Member of the Legislative Assembly of Quebec from Ottawa
- In office 1892–1897
- Preceded by: Alfred Rochon
- Succeeded by: Charles Beautron Major

Personal details
- Born: April 12, 1842 Saint-Damase, Canada East, Canada
- Died: January 25, 1911 (aged 68) Hull, Quebec, Canada
- Political party: Conservative
- Spouse: Adèle Leduc ​(m. 1868)​

= Nérée Tétreau =

Canadian politician

Nérée Tétreau (April 12, 1842 - January 25, 1911) was a Canadian notary, land owner, and political figure in Quebec. He represented Ottawa electoral district in the Legislative Assembly of Quebec from 1892 to 1897 as a Conservative.

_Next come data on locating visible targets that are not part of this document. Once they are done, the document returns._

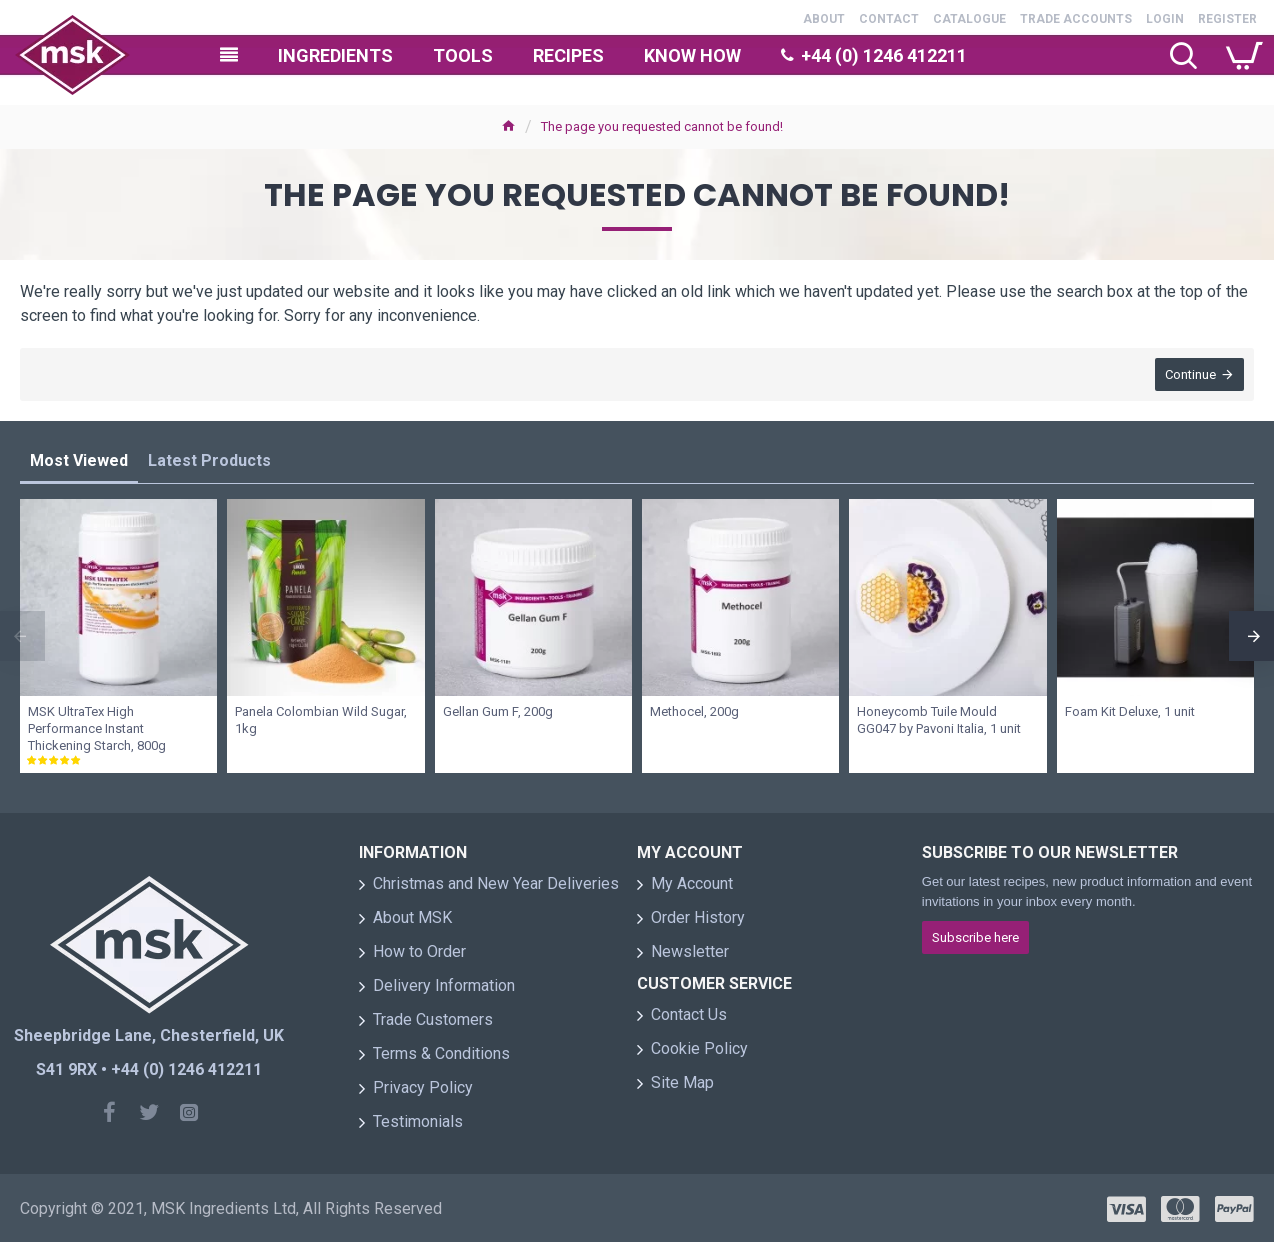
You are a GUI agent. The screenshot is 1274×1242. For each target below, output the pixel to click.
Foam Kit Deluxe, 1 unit (1130, 711)
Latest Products (209, 460)
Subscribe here (975, 937)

== Early life and education ==
Tétreau was born in Saint-Damase, Canada East, the son of Antoine Tétreau and Adélaïde Ayet, dit Malo. He was educated at the Séminaire de Saint-Hyacinthe and the Séminaire de Sainte-Marie-de-Monnoir.

== Career ==
Tétreau qualified to practise as a notary in 1866 and set up practice in Hull, Quebec. Tétreau was secretary-treasurer for the Hull school board from 1866 to 1868 and for the town of Hull from 1870 to 1875.

The Val-Tétreau neighbourhood and Val-Tétreau District of Gatineau were named in his honour.

== Personal life ==
In 1868, he married Adèle Leduc. He died in Hull at the age of 68.